WHAT THE EXERCISE ASKS — Find each line of the material below in which the word "Given" occurs, and return it.

EXTRACTED INFORMATION —
%%
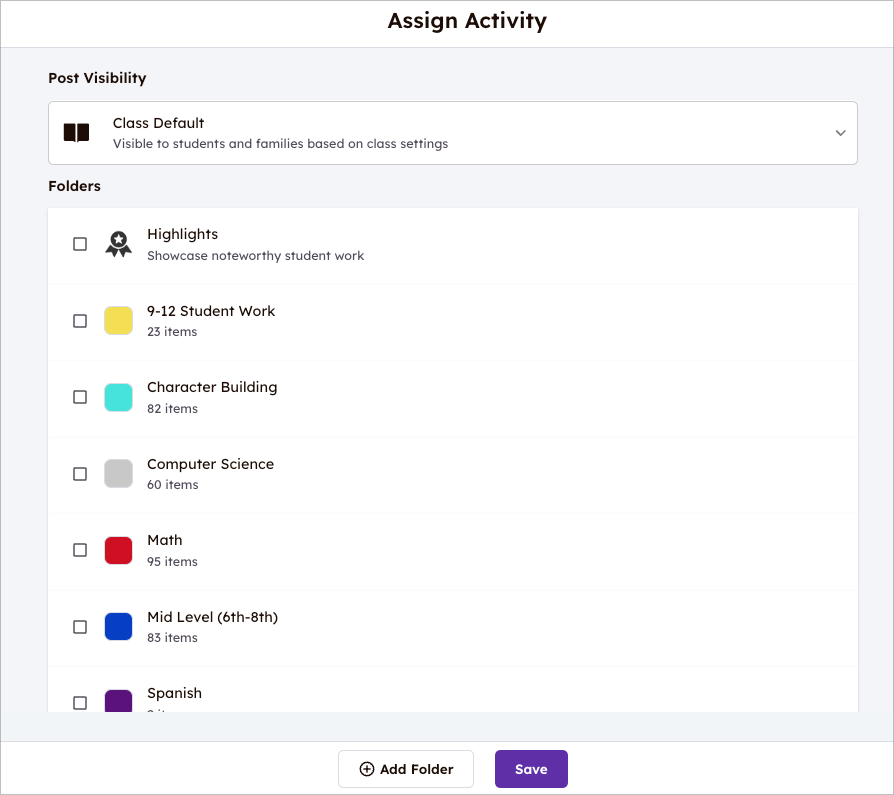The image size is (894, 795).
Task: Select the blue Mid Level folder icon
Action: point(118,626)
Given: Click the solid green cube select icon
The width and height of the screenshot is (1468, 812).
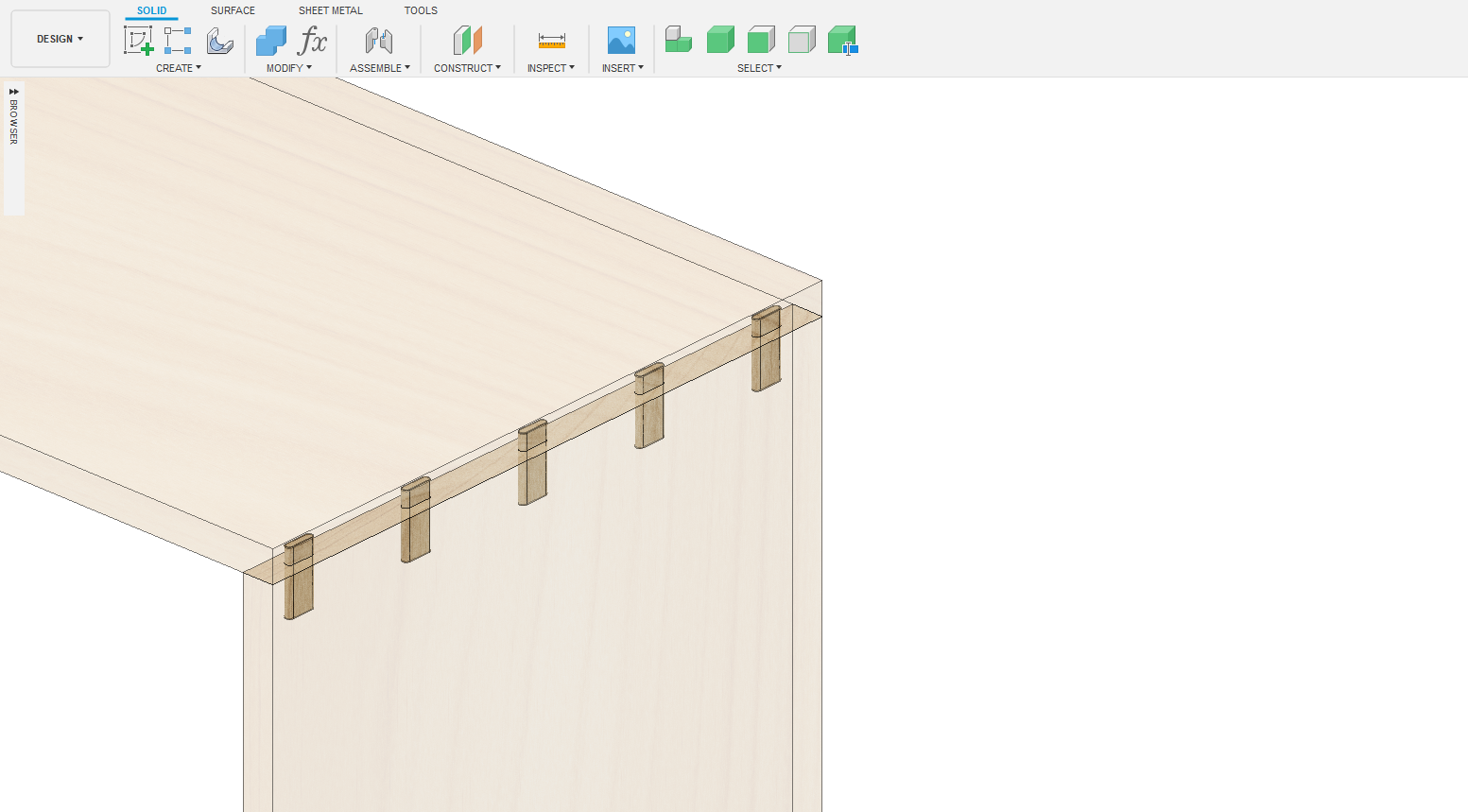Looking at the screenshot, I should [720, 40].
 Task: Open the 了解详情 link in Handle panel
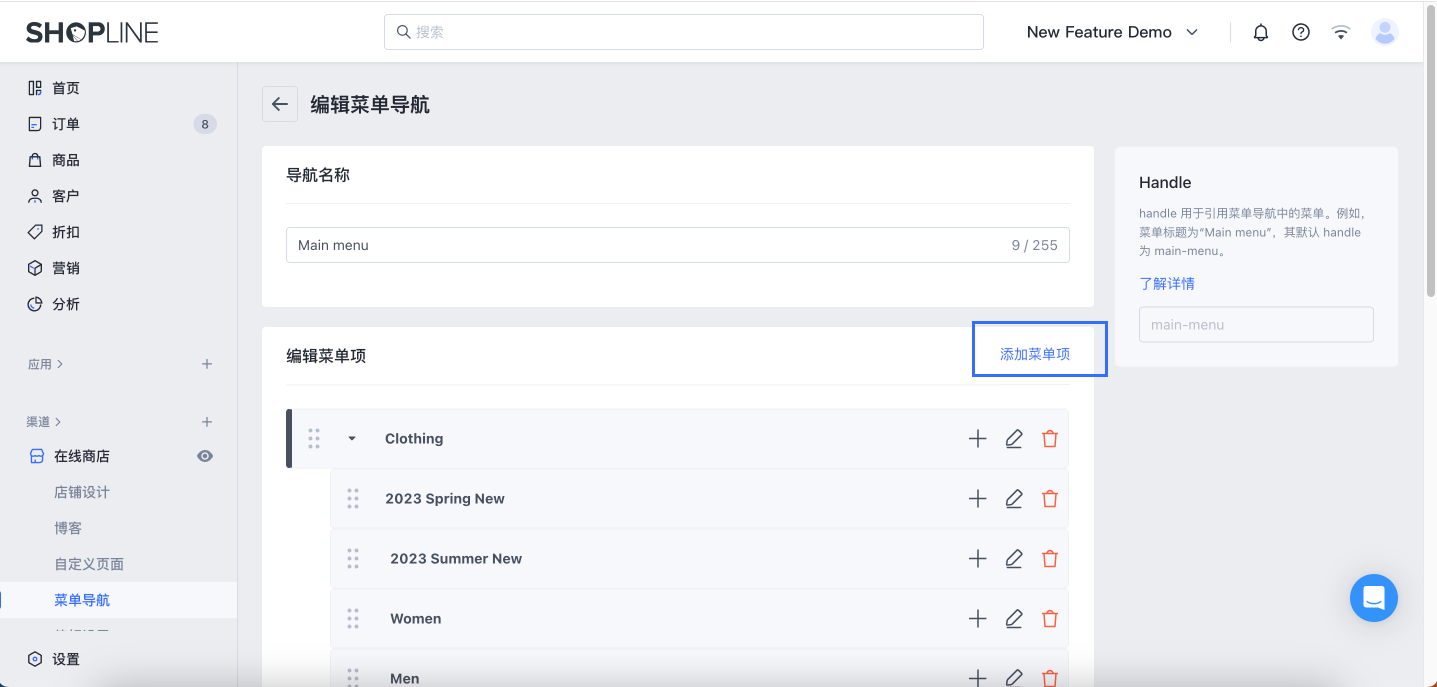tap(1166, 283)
%%
%%
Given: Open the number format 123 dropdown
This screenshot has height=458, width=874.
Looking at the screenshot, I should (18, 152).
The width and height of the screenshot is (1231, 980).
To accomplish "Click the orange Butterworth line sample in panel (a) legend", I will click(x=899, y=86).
%%
COMPLETED EXERCISE —
Given: Click the solid green cube select icon
Given: Open the number format 123 dropdown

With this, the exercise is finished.